§ DO THIS: Reproduce all of the material below verbatim, keeping every line.
* START ENTRIES *
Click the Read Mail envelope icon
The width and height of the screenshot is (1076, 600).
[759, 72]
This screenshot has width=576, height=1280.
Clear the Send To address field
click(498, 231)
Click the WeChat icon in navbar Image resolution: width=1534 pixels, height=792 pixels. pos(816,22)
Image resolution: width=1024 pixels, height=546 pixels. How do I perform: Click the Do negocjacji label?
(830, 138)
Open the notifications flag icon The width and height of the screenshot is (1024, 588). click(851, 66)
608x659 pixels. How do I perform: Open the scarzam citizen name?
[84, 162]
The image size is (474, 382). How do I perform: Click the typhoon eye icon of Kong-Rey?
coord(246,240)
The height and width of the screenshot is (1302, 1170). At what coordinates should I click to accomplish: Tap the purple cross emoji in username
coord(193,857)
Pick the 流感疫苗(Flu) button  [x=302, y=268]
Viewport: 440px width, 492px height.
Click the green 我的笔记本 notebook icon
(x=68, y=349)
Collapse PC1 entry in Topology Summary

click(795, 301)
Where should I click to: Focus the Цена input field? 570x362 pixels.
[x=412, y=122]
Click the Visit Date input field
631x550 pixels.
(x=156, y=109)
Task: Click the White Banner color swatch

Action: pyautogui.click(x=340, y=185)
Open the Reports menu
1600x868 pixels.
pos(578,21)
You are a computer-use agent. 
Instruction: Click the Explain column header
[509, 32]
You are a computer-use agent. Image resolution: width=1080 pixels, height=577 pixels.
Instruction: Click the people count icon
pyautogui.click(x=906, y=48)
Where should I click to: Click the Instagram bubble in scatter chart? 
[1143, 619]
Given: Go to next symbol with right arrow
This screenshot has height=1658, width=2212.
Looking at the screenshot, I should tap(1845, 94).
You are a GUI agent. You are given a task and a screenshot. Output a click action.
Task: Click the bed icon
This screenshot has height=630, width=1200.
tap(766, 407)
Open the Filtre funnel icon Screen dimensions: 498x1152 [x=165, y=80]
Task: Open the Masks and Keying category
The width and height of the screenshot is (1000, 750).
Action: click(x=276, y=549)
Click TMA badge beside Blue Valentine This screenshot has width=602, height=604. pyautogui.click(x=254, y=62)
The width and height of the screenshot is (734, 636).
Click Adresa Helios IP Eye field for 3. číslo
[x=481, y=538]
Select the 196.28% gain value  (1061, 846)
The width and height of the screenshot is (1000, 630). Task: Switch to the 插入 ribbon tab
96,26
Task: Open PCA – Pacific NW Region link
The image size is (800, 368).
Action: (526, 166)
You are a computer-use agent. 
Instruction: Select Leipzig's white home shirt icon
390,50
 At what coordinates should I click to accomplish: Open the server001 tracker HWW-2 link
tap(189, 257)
* END ENTRIES *
§ EXERCISE RESPONSE:
Click the Read Mail envelope icon
The width and height of the screenshot is (1076, 600).
[759, 72]
This screenshot has width=576, height=1280.
Clear the Send To address field
click(498, 231)
Click the WeChat icon in navbar Image resolution: width=1534 pixels, height=792 pixels. pos(816,22)
Image resolution: width=1024 pixels, height=546 pixels. How do I perform: Click the Do negocjacji label?
(830, 138)
Open the notifications flag icon The width and height of the screenshot is (1024, 588). click(851, 66)
608x659 pixels. How do I perform: Open the scarzam citizen name?
[84, 162]
The image size is (474, 382). How do I perform: Click the typhoon eye icon of Kong-Rey?
coord(246,240)
The height and width of the screenshot is (1302, 1170). At what coordinates should I click to accomplish: Tap the purple cross emoji in username
coord(193,857)
Pick the 流感疫苗(Flu) button  [x=302, y=268]
Viewport: 440px width, 492px height.
Click the green 我的笔记本 notebook icon
(x=68, y=349)
Collapse PC1 entry in Topology Summary

click(795, 301)
Where should I click to: Focus the Цена input field? 570x362 pixels.
[x=412, y=122]
Click the Visit Date input field
631x550 pixels.
(x=156, y=109)
Task: Click the White Banner color swatch

Action: pyautogui.click(x=340, y=185)
Open the Reports menu
1600x868 pixels.
pos(578,21)
You are a computer-use agent. 
Instruction: Click the Explain column header
[509, 32]
You are a computer-use agent. Image resolution: width=1080 pixels, height=577 pixels.
Instruction: Click the people count icon
pyautogui.click(x=906, y=48)
Where should I click to: Click the Instagram bubble in scatter chart? 
[1143, 619]
Given: Go to next symbol with right arrow
This screenshot has height=1658, width=2212.
Looking at the screenshot, I should tap(1845, 94).
You are a GUI agent. You are given a task and a screenshot. Output a click action.
Task: Click the bed icon
This screenshot has height=630, width=1200.
tap(766, 407)
Open the Filtre funnel icon Screen dimensions: 498x1152 [x=165, y=80]
Task: Open the Masks and Keying category
The width and height of the screenshot is (1000, 750).
Action: click(x=276, y=549)
Click TMA badge beside Blue Valentine This screenshot has width=602, height=604. pyautogui.click(x=254, y=62)
The width and height of the screenshot is (734, 636).
Click Adresa Helios IP Eye field for 3. číslo
[x=481, y=538]
Select the 196.28% gain value  (1061, 846)
The width and height of the screenshot is (1000, 630). Task: Switch to the 插入 ribbon tab
96,26
Task: Open PCA – Pacific NW Region link
The image size is (800, 368).
Action: (526, 166)
You are a computer-use agent. 
Instruction: Select Leipzig's white home shirt icon
390,50
 At what coordinates should I click to accomplish: Open the server001 tracker HWW-2 link
tap(189, 257)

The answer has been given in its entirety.